In relation to feature request 228 I would like to request the following, as feature request 228 is very broad:
Add the option to store the PIN of a card in Bitwarden. To be honest, I don’t understand why it’s not already there. It’s nice to store the CVC, but this is written on the card, so it’s actually not a secret that needs to be protected. And a CVC is something that only credit cards have, while all Maestro or V-Pay cards will have a PIN. However, the PIN is something that I need when I pay with my card or when I want to get cash. So it’s essential to know my PIN.
Therefore, please allow storing the PIN along with the card. I hope this is a smaller feature that can be implemented on short-term.
Yes, it’s possible via a custom field. However, I think a PIN is something that should be part of the default entry, as basically every credit card (at least in Europe) also has a PIN for payment or getting cash.
Interesting–in .us, we’d never enter a PIN online–only at either a POS terminal when making a purchase, or at an ATM to get cash. This might be why there isn’t already a field for this, but I certainly wouldn’t want to speak for the developer.
I create different PIN for different services, voicemail, ATM, App shortcut. I want to use Bitwarden to create and store PIN. I also have to generate PIN for some employees for certain services.
For some reason the minimum all numeric password that can be generated is 5-digits. Please allow 4-digit.
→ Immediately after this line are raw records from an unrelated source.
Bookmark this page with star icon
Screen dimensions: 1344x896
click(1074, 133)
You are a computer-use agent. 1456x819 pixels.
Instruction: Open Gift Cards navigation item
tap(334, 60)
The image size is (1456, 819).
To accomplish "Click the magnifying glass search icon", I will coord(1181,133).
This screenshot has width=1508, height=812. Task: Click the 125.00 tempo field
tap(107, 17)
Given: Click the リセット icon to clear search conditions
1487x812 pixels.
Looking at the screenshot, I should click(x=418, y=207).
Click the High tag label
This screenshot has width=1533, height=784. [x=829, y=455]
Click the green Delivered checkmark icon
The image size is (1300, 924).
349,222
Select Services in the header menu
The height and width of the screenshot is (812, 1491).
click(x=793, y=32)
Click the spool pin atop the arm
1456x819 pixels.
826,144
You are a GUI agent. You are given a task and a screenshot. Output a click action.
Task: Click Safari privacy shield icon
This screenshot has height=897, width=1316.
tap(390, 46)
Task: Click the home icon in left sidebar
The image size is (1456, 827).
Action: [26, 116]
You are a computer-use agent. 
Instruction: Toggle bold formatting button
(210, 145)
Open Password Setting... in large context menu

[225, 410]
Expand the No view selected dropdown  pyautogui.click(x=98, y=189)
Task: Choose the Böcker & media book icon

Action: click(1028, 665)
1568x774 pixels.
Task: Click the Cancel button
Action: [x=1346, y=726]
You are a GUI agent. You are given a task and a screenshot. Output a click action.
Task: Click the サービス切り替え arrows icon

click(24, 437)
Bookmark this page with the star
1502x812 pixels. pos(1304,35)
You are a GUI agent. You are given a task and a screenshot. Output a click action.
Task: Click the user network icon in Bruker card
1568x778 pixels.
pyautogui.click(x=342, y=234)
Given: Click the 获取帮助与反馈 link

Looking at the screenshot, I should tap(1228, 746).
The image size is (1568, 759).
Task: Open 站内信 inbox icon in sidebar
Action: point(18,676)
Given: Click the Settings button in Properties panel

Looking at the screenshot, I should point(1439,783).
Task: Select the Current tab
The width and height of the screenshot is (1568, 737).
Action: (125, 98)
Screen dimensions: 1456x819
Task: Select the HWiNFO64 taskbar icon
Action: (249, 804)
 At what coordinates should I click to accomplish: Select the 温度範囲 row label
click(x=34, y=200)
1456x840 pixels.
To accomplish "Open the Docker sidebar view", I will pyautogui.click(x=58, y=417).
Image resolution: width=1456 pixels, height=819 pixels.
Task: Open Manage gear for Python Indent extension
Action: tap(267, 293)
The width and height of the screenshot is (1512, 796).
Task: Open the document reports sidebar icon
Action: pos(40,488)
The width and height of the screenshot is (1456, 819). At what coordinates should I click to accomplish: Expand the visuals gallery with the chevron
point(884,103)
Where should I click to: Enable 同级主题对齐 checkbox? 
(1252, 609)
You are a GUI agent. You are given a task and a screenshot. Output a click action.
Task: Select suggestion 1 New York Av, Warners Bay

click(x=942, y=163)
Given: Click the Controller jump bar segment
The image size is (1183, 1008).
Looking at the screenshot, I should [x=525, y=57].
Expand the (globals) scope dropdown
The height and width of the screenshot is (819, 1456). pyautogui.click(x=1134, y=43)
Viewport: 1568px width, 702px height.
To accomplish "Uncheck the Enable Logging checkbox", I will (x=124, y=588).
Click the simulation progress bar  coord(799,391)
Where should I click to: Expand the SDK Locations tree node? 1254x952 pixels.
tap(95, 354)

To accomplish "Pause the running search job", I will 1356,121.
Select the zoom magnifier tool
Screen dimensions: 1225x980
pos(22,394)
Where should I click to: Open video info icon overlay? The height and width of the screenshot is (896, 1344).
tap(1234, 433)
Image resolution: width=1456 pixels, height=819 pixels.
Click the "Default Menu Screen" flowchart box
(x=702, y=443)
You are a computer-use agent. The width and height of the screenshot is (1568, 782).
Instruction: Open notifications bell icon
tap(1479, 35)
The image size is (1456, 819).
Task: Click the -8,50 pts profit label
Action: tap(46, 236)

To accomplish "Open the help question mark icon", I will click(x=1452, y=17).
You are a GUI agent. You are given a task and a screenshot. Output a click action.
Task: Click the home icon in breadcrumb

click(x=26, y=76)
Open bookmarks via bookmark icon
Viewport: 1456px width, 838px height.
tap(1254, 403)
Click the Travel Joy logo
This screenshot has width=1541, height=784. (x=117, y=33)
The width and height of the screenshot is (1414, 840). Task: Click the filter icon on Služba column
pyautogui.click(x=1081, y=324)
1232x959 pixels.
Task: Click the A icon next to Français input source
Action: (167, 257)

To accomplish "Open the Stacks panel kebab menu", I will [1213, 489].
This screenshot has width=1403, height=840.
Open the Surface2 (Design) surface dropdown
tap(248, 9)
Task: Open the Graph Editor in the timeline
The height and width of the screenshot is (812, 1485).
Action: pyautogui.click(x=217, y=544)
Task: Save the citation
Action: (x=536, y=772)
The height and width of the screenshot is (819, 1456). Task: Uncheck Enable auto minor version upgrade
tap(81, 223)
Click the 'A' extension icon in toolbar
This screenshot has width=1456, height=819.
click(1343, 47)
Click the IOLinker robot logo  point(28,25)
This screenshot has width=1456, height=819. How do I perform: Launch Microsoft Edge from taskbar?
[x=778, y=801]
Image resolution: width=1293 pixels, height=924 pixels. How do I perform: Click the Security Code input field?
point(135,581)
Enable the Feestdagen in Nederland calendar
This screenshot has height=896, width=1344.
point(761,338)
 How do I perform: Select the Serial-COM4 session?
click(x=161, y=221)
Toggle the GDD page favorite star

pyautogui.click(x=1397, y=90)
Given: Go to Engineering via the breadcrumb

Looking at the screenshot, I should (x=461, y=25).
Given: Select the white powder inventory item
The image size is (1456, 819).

The developer is thinking too small here.Bitwarden should be the KEEPER of all of the user’s PIN and passwords, security questions. Allow for this and embrace it. The more things the developer disallows or makes very hard to do in Bitwarden the more users will look to other apps like 1Password or LastPass.
The developer should want Bitwarden to be the ONLY tool people use for storing their PWs, PIN, security questions, CC and banking details. Limiting that, limits if not caps Bitwarden’s appeal.
Personally I managed this by adding a custom hidden field in the card metadata through bitwarden app. Called it PIN.
This way, the original secured field is used to autofill forms in the websites, while the custom hidden field is used when I need to manually enter a pin somewhere (so I use the phone app to see the code when I forgot it)
Is it ok from a security point of view?
Right but BW password generator’s minimum length is 5. I end up having to male one of the digits non-numerical, then omit it from the PIN.
AND the user can’t use the PW generator within the item if it already has a PW. The user has to use the app or extension (which ever they’re not currently using) to create the PIN then (oh the horror) actually TYPE in the 4-digit PIN. It’s too much work.
I have several credit cards like Visa, Mastercard etc and all these cards have a pin code. Next to the Maestro cards that are used here. I do can use “custom field” but it’s not that neat. Specially not on the webvault as the custom field is always shown, even when empty and the custom field cannot be moved next to the CC number and CVV.
Could someone explain why the PIN isn’t part of the default credit card fields? Is it because these records are used in autofill and having a the PIN there would pose a risk that it might be revealed in an autofill procedure?
I’ll add what hopefully might be a solution to the impasse. Basically PCI-DSS requirements (for business customers) are that you cannot store the PIN. So, not even having the capability makes it an easy claim of “PCI-DSS compliant” for BitWarden in selling to business customers.
However, individual consumers want it. Perhaps there is a compromise in that this could be a feature that is added to the current “Card” vault object and there is a configuration setting to disable it from view/use and the UI itself. Make that a global setting for an organization and I think BitWarden can have both interests addressed.
This could also be leveraged for individual user vaults to require the BitWarden application or extension to require unlocking to view the PIN value in a Card vault object. Or for organizations that don’t disable PINs for Card objects/entries.